Swedish researchers have started a clinical trial to assess whether a prostate cancer drug could help prevent pedophilic behavior—and they're counting on online donations to help finish it.
The team is reaching out to the public to collect £38,000 ($53,000) through a campaign launched today on Walacea, a U.K. crowdfunding website for scientific research. They hope to show that the drug, which lowers testosterone levels in the body, will reduce the pedophilic impulses that might cause people to abuse a child. So far, the researchers have recruited “four or five” participants, but they ultimately aim to enroll 60 men, the trial's principal investigator, Christoffer Rahm, said at a press briefing to announce the campaign in London on Wednesday.
The trial will not enroll sex offenders, said Rahm, a psychiatric researcher at the Karolinska Institute (KI) near Stockholm; on the contrary, the project “wants to shift the focus [to] preventing child sexual abuse from happening in the first place” by targeting men who have sought help to deal with their pedophilic impulses.
The trial participants are recruited through Preventell, a Swedish “helpline for unwanted sexuality” run by the Centre for Andrology and Sexual Medicine at the Karolinska University Hospital. Since it was set up in 2012, the helpline has received about 1500 phone calls from men seeking such help, said the center's director, Stefan Arver. This proves that “people with these thoughts really want help,” he said.
The drug that the team will test is called Firmagon, also known as Degarelix in its injectable form. It belongs to a class called Gonadotropin-releasing hormone (GnRH) antagonists, meaning that the drug competes with the body's natural GnRH and binds to its receptors in the brain, which ultimately blocks the production of testosterone in the testes. Currently, the drug—a form of "chemical castration"—is approved only to treat prostate cancer.
Other types of medicines are already prescribed—and sometimes mandated by law—to treat sexual offenders, including other drugs that change testosterone levels and selective serotonin reuptake inhibitors, a class of antidepressants. But some of these drugs are only effective after several months, and their use is “based on very weak evidence,” Niklas Långström, a psychiatric epidemiologist at KI, said at the press conference.
This is in part because research in this area is rife with complex ethical issues. Doctors who discover that patients have committed a criminal offense, such as downloading child pornography, must often report them to the police, so “few people will come forward” to seek help, said forensic psychiatrist Donald Grubin from Newcastle University in the United Kingdom. The use of placebos in randomized controlled trials, the gold standard in drug testing, raises questions as well. “Ethics committees don’t look kindly on giving sugar pills to potential offenders,” Grubin said.
Swedish regulators did sign off on a controlled study, however; the KI team plans to give half of the participants a placebo, whereas the other half will receive the drug. To assess its effect, potentially “just 2 weeks after injection and lasting 3 months,” the team will use a series of existing tests to measure three parameters: high sexual arousal, self-regulation, and empathy. Testosterone is involved in regulating these three “most important risk factors for committing repeated sexual abuse,” Rahm said. The study will not measure possible long-term effects on actual criminal offending.

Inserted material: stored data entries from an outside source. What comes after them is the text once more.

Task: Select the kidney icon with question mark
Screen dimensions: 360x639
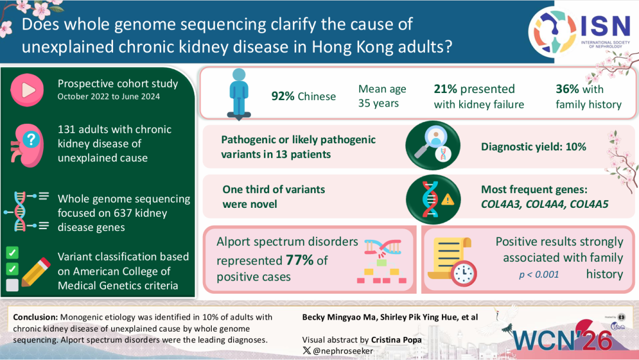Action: (x=26, y=143)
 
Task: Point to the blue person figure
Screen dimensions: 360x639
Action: (x=238, y=92)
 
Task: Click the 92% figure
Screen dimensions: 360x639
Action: (x=283, y=96)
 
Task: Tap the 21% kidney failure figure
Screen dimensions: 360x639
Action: (x=446, y=89)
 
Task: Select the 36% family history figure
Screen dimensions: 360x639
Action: (x=567, y=89)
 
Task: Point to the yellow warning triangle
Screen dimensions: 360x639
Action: (x=448, y=200)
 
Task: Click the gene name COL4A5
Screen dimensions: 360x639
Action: (x=588, y=204)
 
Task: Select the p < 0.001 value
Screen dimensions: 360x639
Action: (x=539, y=274)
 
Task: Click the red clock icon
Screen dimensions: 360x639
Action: (x=463, y=272)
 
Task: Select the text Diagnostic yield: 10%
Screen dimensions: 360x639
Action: (x=533, y=146)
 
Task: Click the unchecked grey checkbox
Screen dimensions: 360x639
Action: (x=12, y=285)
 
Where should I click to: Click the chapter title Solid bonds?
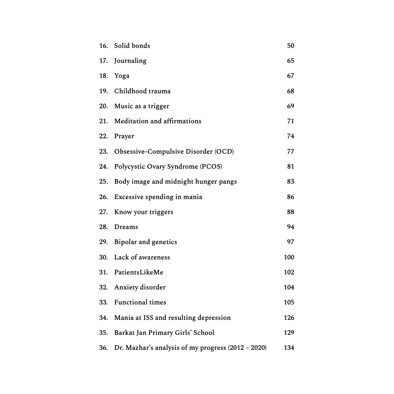pos(132,46)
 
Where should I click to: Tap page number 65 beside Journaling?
pos(290,61)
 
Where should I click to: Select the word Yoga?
pos(122,76)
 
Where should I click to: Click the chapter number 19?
pos(103,91)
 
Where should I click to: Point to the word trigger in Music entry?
pos(158,106)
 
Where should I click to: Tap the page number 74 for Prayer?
pos(290,136)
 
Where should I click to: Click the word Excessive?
pos(129,197)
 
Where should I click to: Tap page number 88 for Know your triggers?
pos(290,212)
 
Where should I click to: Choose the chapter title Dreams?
pos(126,227)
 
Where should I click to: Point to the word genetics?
pos(164,242)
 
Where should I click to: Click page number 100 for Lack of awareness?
pos(289,257)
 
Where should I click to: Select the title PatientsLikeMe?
pos(139,272)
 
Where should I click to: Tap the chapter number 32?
pos(103,287)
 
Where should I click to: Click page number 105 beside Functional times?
pos(289,302)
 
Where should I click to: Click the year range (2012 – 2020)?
pos(247,348)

Rahm says he opted for crowdfunding because public funding and a contribution from a private foundation fell short, while the team wanted to remain independent from the drug's manufacturer, Ferring Pharmaceuticals. The funds collected will help pay for the drugs, the salary of a research nurse, and functional magnetic resonance imaging experiments.

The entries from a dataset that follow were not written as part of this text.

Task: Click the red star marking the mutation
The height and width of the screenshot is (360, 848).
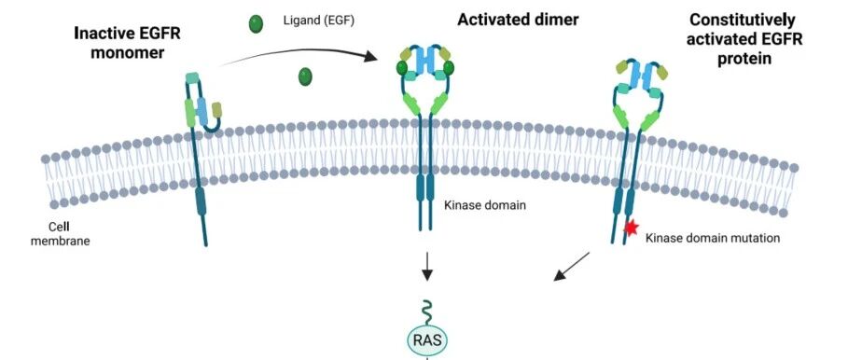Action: pos(631,228)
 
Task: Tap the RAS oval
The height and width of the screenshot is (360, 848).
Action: pos(427,340)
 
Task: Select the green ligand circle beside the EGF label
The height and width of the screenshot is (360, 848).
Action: pos(256,24)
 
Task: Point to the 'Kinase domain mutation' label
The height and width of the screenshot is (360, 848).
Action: pos(713,237)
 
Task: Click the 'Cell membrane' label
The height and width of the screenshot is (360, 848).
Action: pos(60,234)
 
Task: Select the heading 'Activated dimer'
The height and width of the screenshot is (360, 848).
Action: pos(518,20)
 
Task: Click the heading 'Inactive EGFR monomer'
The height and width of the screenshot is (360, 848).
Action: pos(127,43)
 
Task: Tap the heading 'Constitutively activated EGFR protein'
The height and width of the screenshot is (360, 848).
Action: pos(744,39)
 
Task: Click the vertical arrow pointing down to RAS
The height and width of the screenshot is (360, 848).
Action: pos(427,266)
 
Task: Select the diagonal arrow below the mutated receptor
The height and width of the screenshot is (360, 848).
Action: pos(572,267)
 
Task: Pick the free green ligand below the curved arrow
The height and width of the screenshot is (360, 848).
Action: pos(305,76)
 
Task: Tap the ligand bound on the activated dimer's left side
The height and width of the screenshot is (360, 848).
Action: pos(402,68)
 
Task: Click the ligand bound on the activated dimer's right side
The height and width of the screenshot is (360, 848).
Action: pos(449,68)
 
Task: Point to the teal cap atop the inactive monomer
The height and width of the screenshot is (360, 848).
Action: pos(192,77)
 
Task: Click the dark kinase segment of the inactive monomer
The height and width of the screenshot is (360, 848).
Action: pos(201,201)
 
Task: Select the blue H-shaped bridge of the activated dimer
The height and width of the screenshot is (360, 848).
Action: pos(425,61)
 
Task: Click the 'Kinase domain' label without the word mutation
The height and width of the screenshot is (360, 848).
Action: pos(484,205)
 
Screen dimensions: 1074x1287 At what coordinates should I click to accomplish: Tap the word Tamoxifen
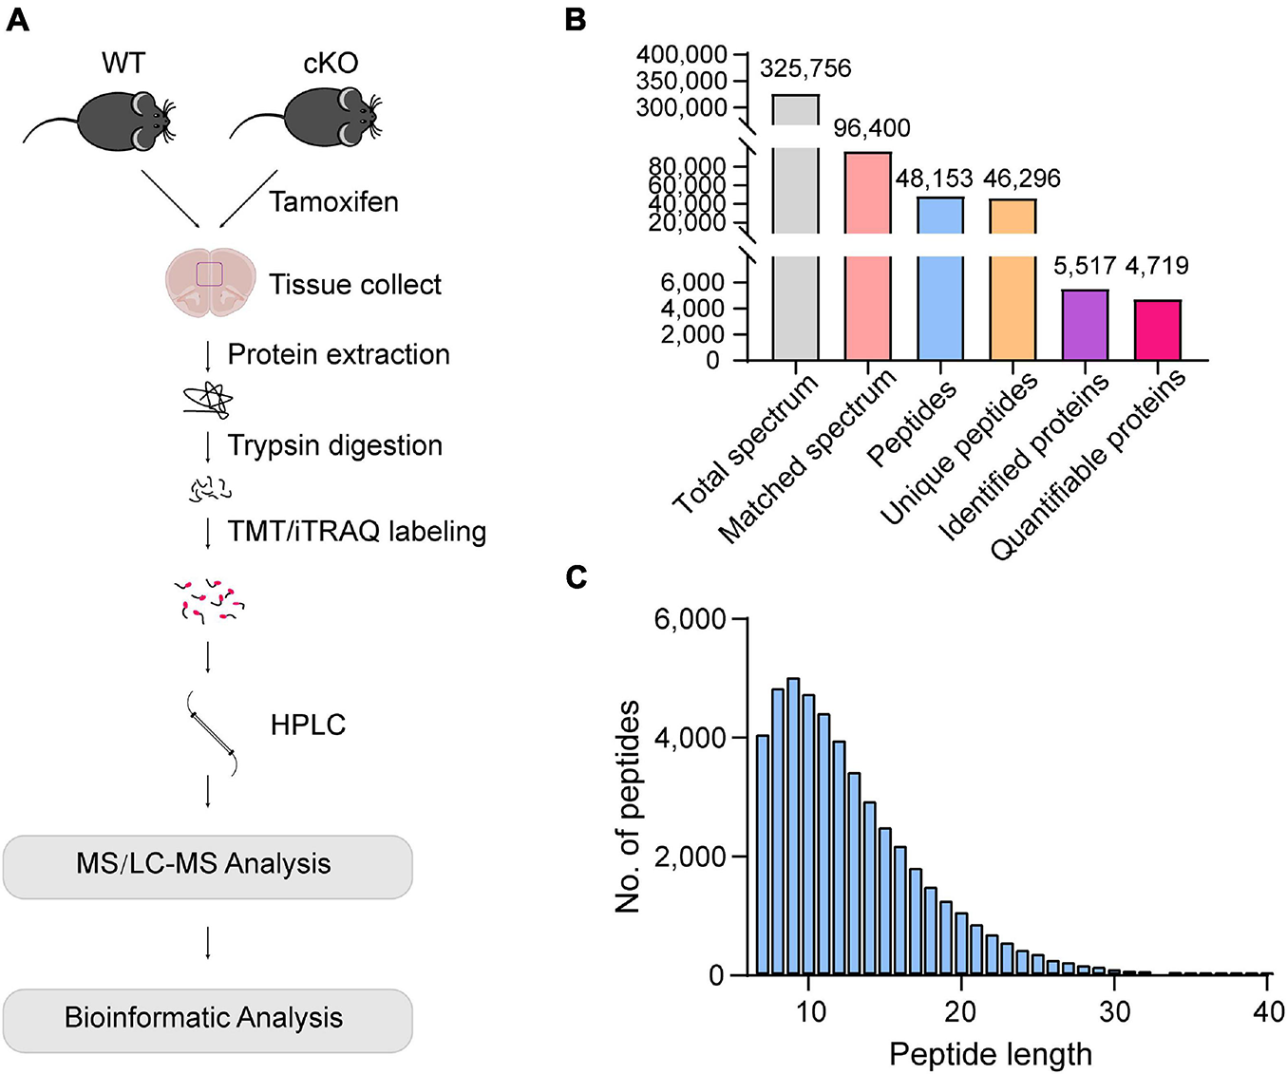point(333,201)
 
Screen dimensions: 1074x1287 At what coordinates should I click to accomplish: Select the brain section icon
point(210,282)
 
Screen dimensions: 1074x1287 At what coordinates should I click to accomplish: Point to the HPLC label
point(308,725)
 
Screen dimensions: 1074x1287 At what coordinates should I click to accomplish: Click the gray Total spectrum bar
point(796,228)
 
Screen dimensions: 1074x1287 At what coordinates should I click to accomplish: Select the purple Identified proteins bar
point(1085,325)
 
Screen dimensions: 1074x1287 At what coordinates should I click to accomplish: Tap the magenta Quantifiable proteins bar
point(1158,330)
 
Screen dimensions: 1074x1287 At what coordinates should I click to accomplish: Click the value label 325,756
point(805,68)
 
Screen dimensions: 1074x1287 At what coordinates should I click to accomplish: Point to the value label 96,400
point(871,128)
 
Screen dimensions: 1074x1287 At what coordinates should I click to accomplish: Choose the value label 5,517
point(1085,266)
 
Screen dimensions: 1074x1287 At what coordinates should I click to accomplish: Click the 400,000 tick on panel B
point(682,55)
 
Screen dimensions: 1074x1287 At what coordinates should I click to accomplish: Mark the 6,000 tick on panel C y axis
point(690,620)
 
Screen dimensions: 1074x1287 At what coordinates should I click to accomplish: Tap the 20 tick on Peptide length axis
point(960,1012)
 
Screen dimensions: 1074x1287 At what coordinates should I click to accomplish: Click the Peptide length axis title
point(990,1054)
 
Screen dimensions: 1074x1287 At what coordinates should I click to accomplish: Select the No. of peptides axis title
point(628,806)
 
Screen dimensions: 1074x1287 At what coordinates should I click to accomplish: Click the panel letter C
point(576,576)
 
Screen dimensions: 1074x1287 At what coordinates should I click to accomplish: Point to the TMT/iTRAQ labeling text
point(356,531)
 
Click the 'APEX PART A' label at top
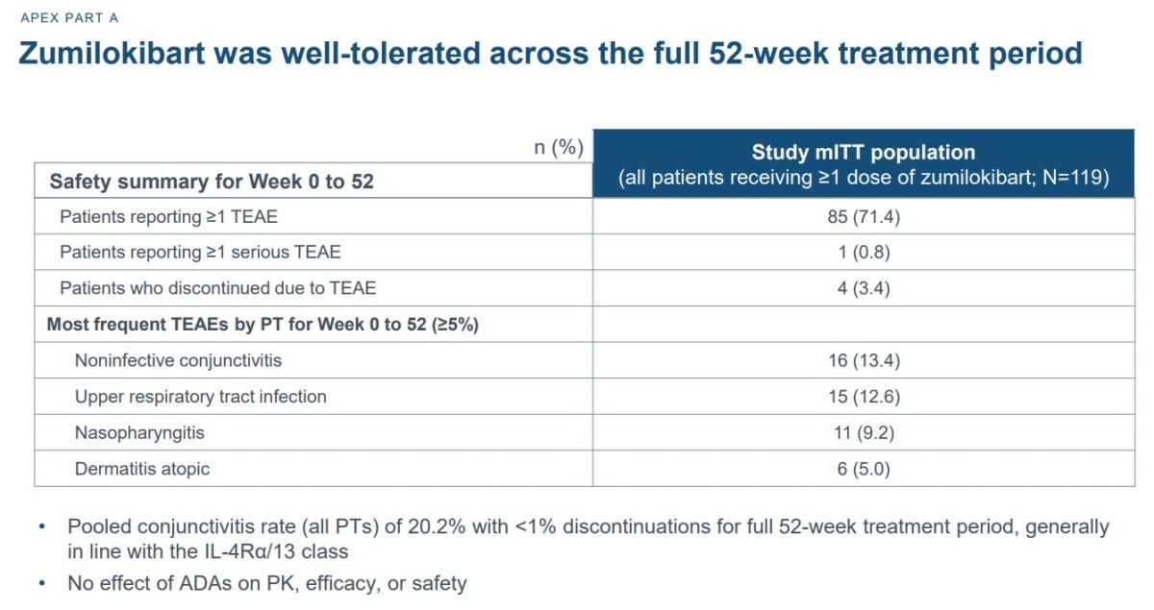pyautogui.click(x=69, y=18)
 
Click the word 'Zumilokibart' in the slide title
pyautogui.click(x=112, y=54)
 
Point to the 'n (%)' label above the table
pyautogui.click(x=559, y=147)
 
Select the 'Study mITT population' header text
pyautogui.click(x=864, y=153)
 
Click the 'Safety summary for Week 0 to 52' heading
pyautogui.click(x=212, y=182)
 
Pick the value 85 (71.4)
pyautogui.click(x=864, y=217)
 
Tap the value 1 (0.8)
pyautogui.click(x=864, y=253)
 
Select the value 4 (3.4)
pyautogui.click(x=864, y=288)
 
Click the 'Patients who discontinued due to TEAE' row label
pyautogui.click(x=218, y=288)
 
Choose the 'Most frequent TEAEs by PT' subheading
pyautogui.click(x=238, y=325)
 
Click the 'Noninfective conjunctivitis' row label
pyautogui.click(x=178, y=360)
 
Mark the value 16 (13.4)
pyautogui.click(x=864, y=361)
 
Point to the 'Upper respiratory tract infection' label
pyautogui.click(x=201, y=397)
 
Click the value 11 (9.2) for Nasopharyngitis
pyautogui.click(x=864, y=433)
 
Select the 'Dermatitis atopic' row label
pyautogui.click(x=142, y=469)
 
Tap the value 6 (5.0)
pyautogui.click(x=864, y=469)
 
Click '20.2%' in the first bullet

The trial is part of a broader project that will also search for genetic, neurological, and hormonal markers linked with a risk of acting on pedophilic impulses. Any markers the team may find would likely not be used to screen potential abusers, Rahm says, but rather to identify people most likely to respond well to treatment, or to confirm a psychiatric assessment.

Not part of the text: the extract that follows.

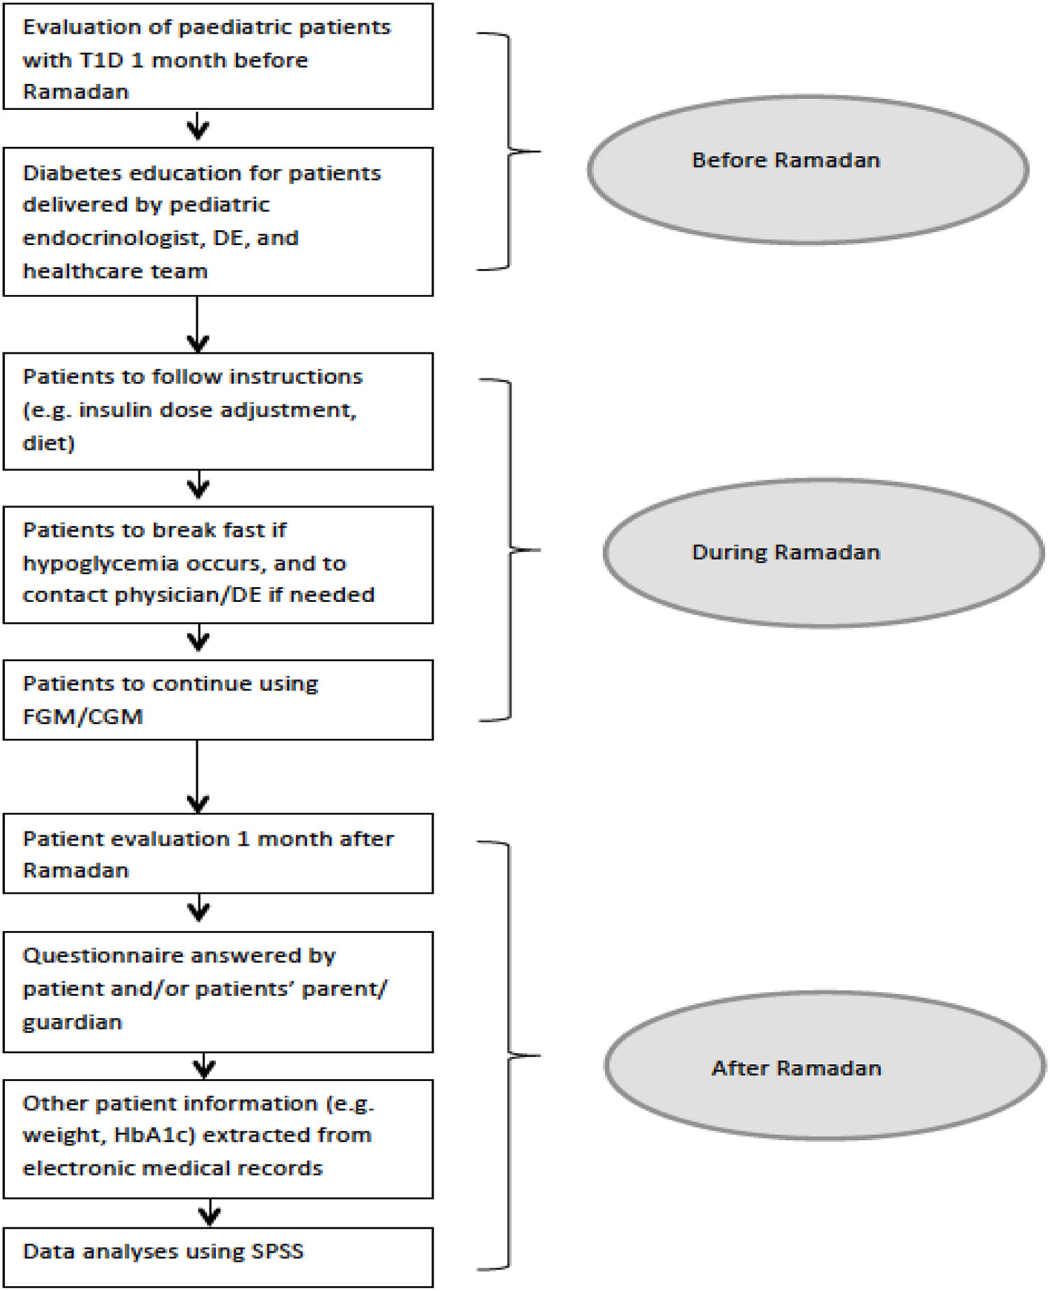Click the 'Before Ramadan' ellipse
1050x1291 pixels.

Most currently used testosterone regulators are GnRH agonists, which stimulate GnRH receptors rather than blocking them, causing an initial surge in testosterone production before lowering the hormone's levels in the body. They are often used to treat prostate cancer in men or to suppress spontaneous ovulation in women undergoing fertility treatment. These drugs “take months to have any effect and the initial flare […] is not something you want in the acute phase”—the period when a person with pedophilic disorder is most at risk to act on his impulses, Rahm says. As a GnRH antagonist, Firmagon doesn't have these downsides.